Karnataka High Court
The Karnataka High Court recently refused to quash proceedings against former Karnataka Minister MR Seetharam, son of renowned educationist MS Ramaiah, for allegedly abetting the unaccounted routing of ₹50 lakh. [MR Seetharam v. State of Karnataka and Ors]
Justice M Nagaprasanna noted that the former Minister was not able to furnish a satisfactory explanation. The Court, therefore, decided against using its inherent powers under Section 482 of the Code of Criminal Procedure (CrPC) to quash the case.
In 2016, the Anti Corruption Bureau (ACB) registered a crime against TN Chikkarayappa, former managing director of Cauvery Neeravari Nigam, alleging offences punishable under Sections 13(1)(d), 13(1)(e) read with 13(2) of the of Prevention of Corruption Act for allegedly possessing assets worth ₹3.58 crore disproportionate to his known sources of income.
During the course of the investigation, it was found that MS Ramaiah Education Society, of which Seetharam was the President, had issued a cheque worth ₹50 lakh in favour of MS Ramaiah Medical College. This, according to the Society’s reply to ACB’s notice, was an educational loan granted to Chikkarayappa’s daughter.
However, when the ACB sought details of the loan via another notice, the reply by the Society stated that it had become defunct and hence the records were unavailable.
Accordingly, the ACB filed a chargesheet against Seetharam. After a special court took cognisance of the offences against him, he moved the High Court challenging the same.
He contended that although he had signed the cheque as President of the Society, it was ultimately the Society that was responsible for issuing the cheque. Therefore, he argued that there was no fault on his part.

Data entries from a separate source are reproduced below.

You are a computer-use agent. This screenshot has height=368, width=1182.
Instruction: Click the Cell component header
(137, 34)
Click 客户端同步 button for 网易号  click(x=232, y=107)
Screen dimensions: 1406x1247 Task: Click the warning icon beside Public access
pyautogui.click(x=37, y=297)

Further, he contended that by the time the second notice was sent by ACB, the Society had become defunct and, therefore, its records were untraceable.
On these grounds, he sought quashing of the proceedings against him.

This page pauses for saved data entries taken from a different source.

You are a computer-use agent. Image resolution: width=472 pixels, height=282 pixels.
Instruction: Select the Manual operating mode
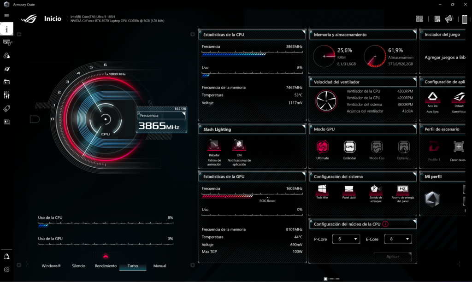click(x=159, y=266)
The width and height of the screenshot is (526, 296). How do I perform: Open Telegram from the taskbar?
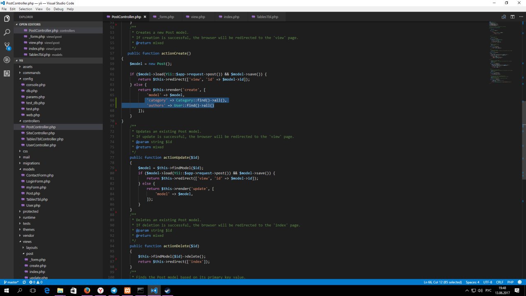[114, 290]
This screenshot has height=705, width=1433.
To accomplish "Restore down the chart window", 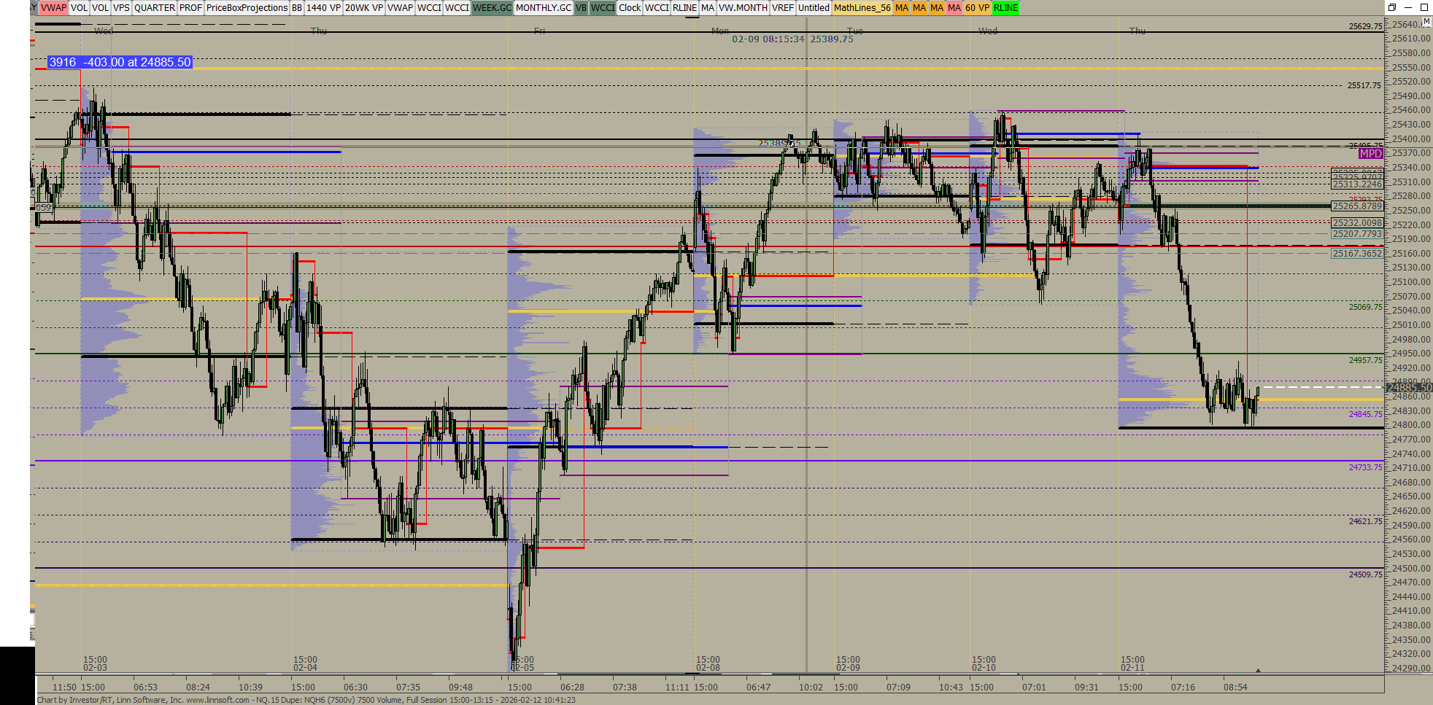I will coord(1392,7).
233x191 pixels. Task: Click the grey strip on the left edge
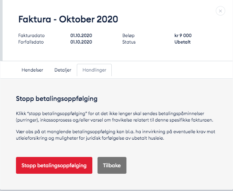tap(1, 31)
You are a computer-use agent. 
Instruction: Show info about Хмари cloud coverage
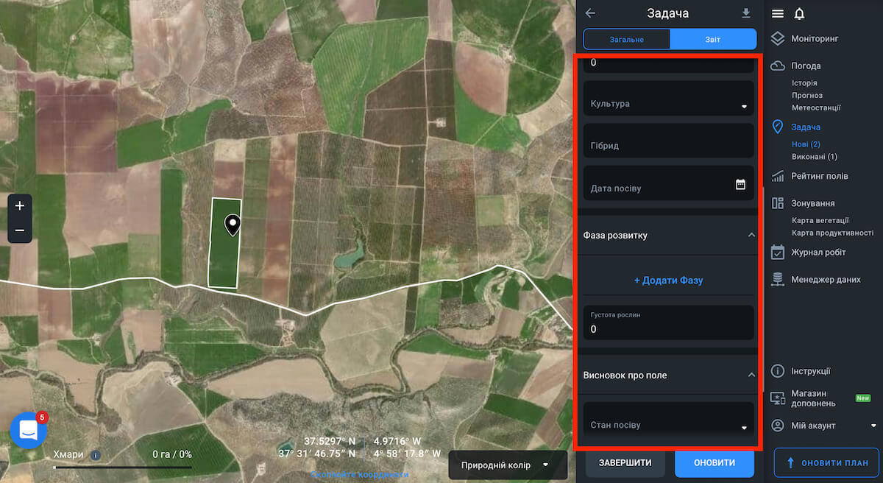click(x=95, y=455)
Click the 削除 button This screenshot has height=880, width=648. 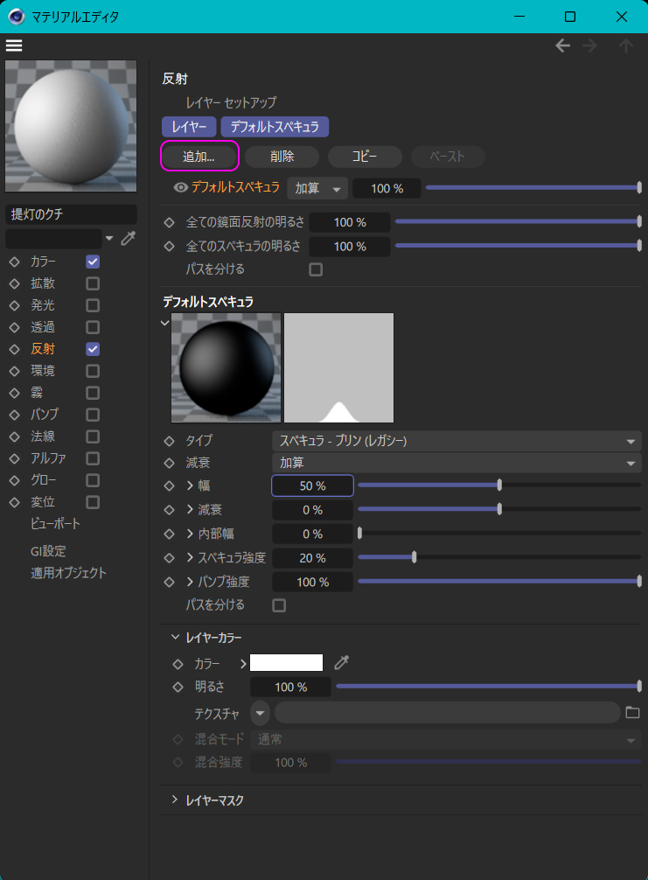coord(282,157)
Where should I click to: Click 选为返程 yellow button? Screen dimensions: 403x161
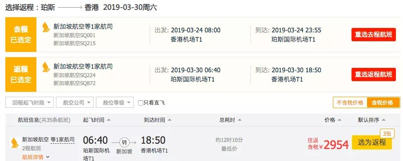(x=371, y=142)
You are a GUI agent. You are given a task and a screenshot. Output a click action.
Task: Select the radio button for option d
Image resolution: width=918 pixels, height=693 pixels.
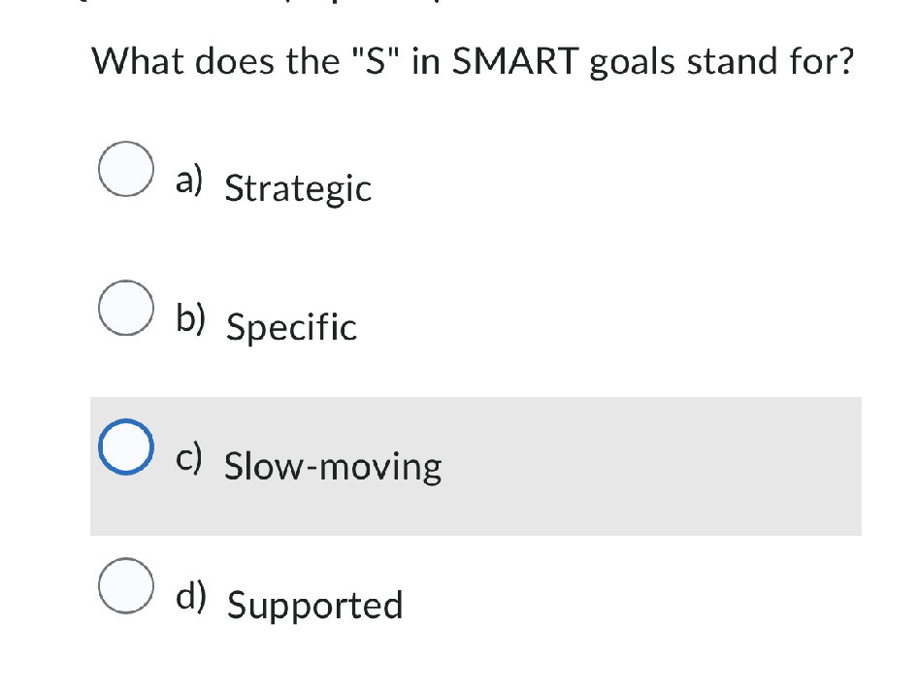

On the other hand, the State contended that if a loan was granted by the Society to Chikkarayappa’s daughter, it would have found a mention in the returns filed by the Society, which it did not.
Further, it underlined that no documents were produced by the Society upon being issued notice. Calling the reply by the Society evasive, it contended that whether or not documents were unavailable due to the Society being defunct was a matter of trial.
Firstly, the Court said that the defence of the Society becoming defunct was taken only after the ACB sought details of the loan and not when the first notice was sent. It remarked that the records could not have vanished between the two notices that were only a week apart.
“The defence was never that the Society had become defunct when the reply was submitted on 26-04-2018 but when all the details were sought, a new swan song is sought to be sung, by the Society of which the petitioner was the President,” the Court said.
The Court then noted that the cheque was drawn in the name of the College with Seetharam’s signature, thus attracting the ingredients of Section 109 (punishment for abetment) of the Indian Penal Code (IPC) against him.
Further, the Court said that when a case is shrouded with seriously disputed questions of fact, it would would not interfere in its jurisdiction under Section 482 CrPC.
Accordingly, the Court rejected all the grounds urged by Seetharam and dismissed his plea.
Seetharam was represented by Advocate Prasanna Kumar.
The State was represented by Special Public Prosecutor BB Patil.